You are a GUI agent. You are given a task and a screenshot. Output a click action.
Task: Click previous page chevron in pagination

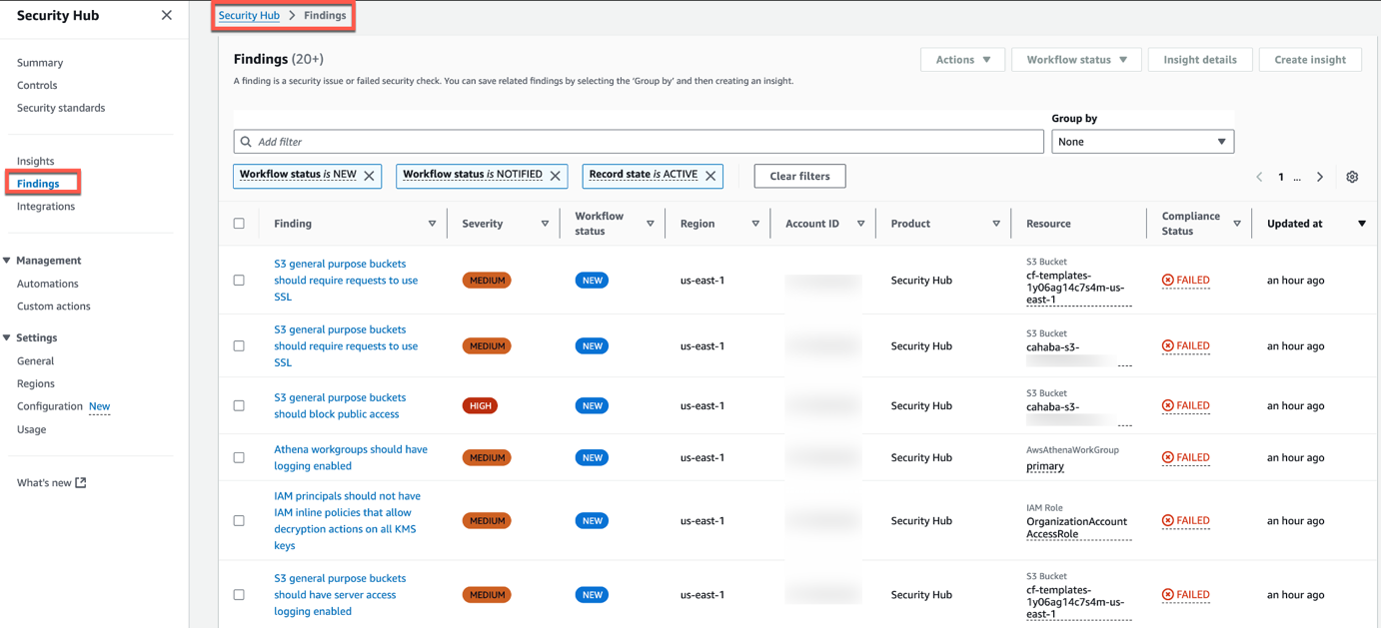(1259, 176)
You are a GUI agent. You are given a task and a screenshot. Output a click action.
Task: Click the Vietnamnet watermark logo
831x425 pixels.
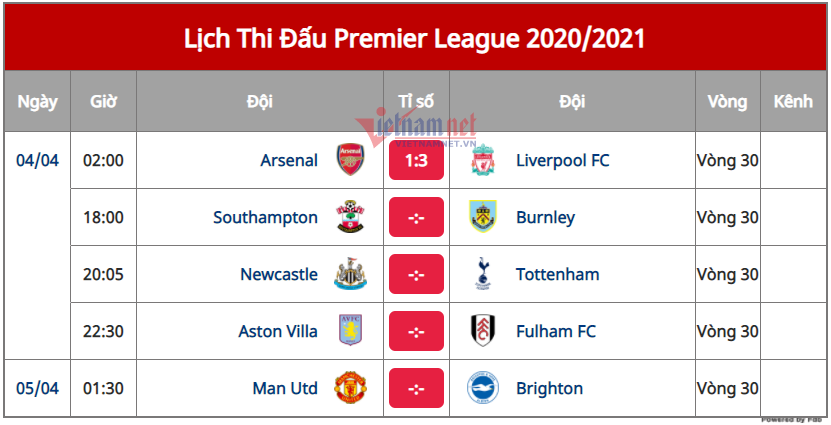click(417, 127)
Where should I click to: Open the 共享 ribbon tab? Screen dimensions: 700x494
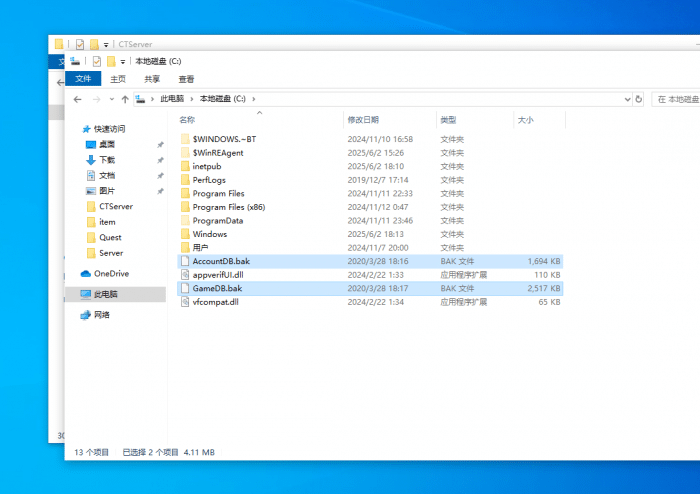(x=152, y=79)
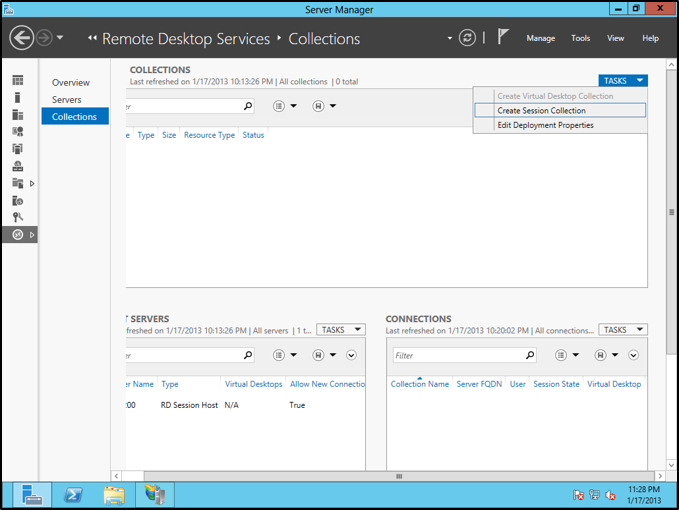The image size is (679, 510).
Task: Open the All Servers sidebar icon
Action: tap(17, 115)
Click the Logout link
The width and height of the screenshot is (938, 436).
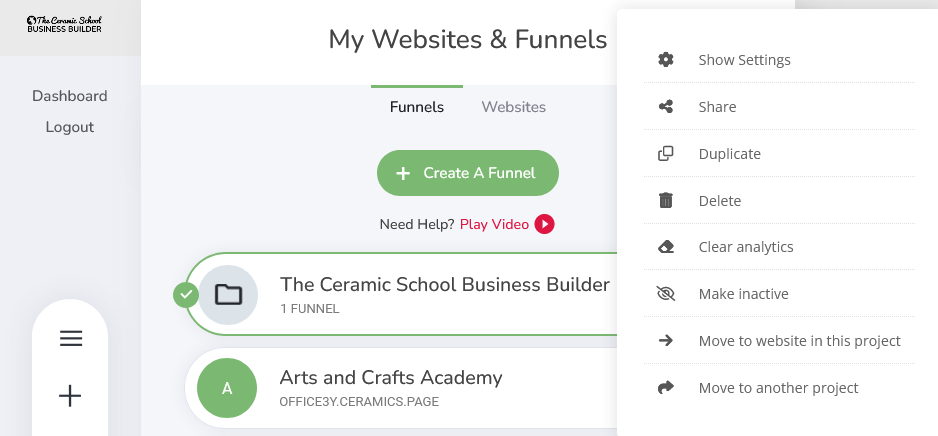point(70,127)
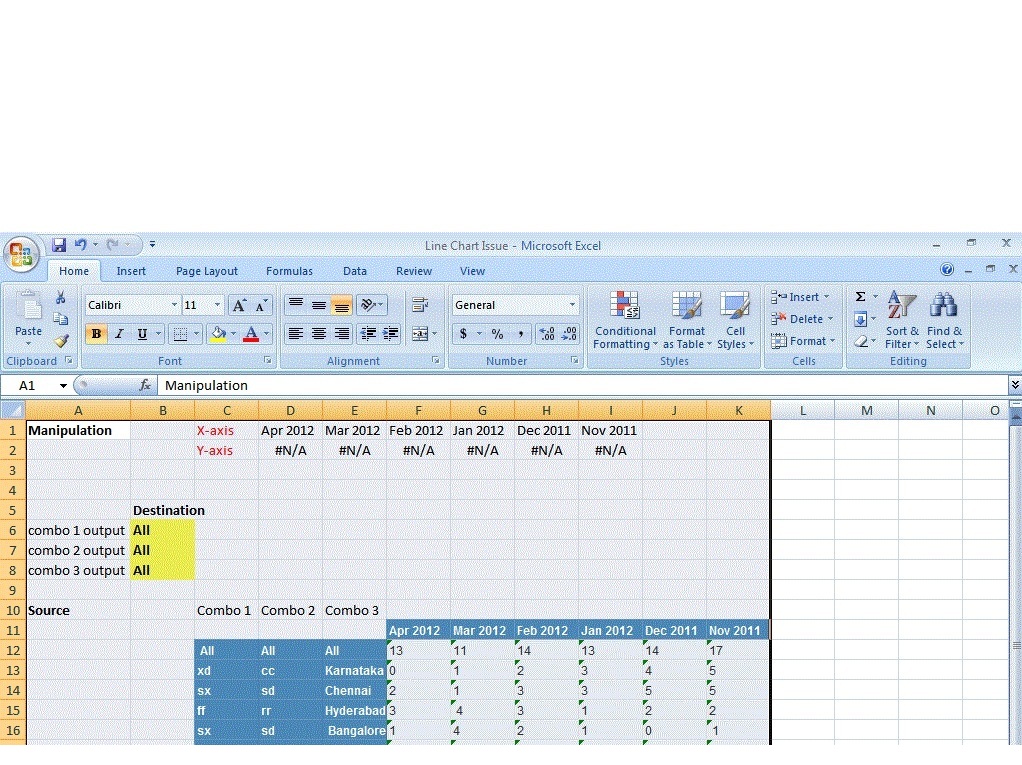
----------------
- _YOUR OBJECTIVE_:
Reproduce exactly the lines above from the one with "Task: Click previous" through the last line of the data, keeping both ends and dropping the pictures.

- _ANSWER TO THE PROBLEM_:
Task: Click previous page chevron in pagination

(1259, 176)
You are a GUI agent. You are given a task and a screenshot. Output a click action.
Task: Click the Vietnamnet watermark logo
831x425 pixels.
click(417, 127)
Where should I click to: Open the 共享 ribbon tab? Screen dimensions: 700x494
(x=152, y=79)
The image size is (679, 510).
Task: Open the All Servers sidebar icon
Action: tap(17, 115)
Click the Logout link
The width and height of the screenshot is (938, 436).
point(70,127)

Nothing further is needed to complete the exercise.